私は本格的な講義をする前に学生たちと一緒に、簡単なダンワールドのトレーニングをする。
教育者として私は、ダンワールドのトレーニングの無限の教育的な可能性に改めて驚いている。
ダンワールドのトレーニングは私たちの心を動かし、「頭で理解するというよりも経験で感じる人間」になるように導いてくれる。
最近ではペルーでダンワールドの脳体操を教える機会があった。
私の教育コミュニティーワークショップで講義プログラムとダンワールドのプログラムを統合して活用した。
ワークショップに参加したいくつかの小学校および高校の教師、運営者、児童・生徒の父母たちと近くの農村で、そこの全農民も私たちと一緒にトレーニングをした。
講義室は活気と躍動感にあふれ、ワークショップの参加者たちはずっと積極的に授業に熱中して、どの講義室においても滅多にみられない協同心が見られた。
みんな楽しそうだった。
参加者の中のひとりが、次のように自分の感想を述べた。
「心が満たされ、緊張感が消えることを感じました。おかげで講義もずっと理解しやすくなり、習おうとする熱意が強くなったようです」
ある教師は「ダンワールドのトレーニングはこどもたちに活用することのできるトレーニングであるが、私たち教師にもとても役立ちます。日常的な緊張から抜けることができるためでしょう」と言った。
2学期のあいだ、トレーニングを根気強く行った私の学生は、このように話した。
「もっと多くの学生がダンワールドのトレーニングを経験すればと思います。自分自身を探求することで、自分に対してより多くのことを知ることになるからです。

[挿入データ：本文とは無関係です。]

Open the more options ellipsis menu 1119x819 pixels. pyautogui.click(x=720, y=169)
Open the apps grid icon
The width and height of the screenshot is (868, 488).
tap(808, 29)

そんな自己探求が私たちをより良い人間へと作っていくものと思いますよ」
その学生の言葉は私を感動させた。
それは私が言いたかった言葉でもあった。
ダンワールドのトレーニングは私たちをより良い人間に作ってくれる。
私は私がなりたかった私になった。
私と家族、そして私が携わる教育共同体で、ダンワールドのトレーニングは治癒と創造のエネルギーを放出して、すべての空間を真の「家」に変化させている。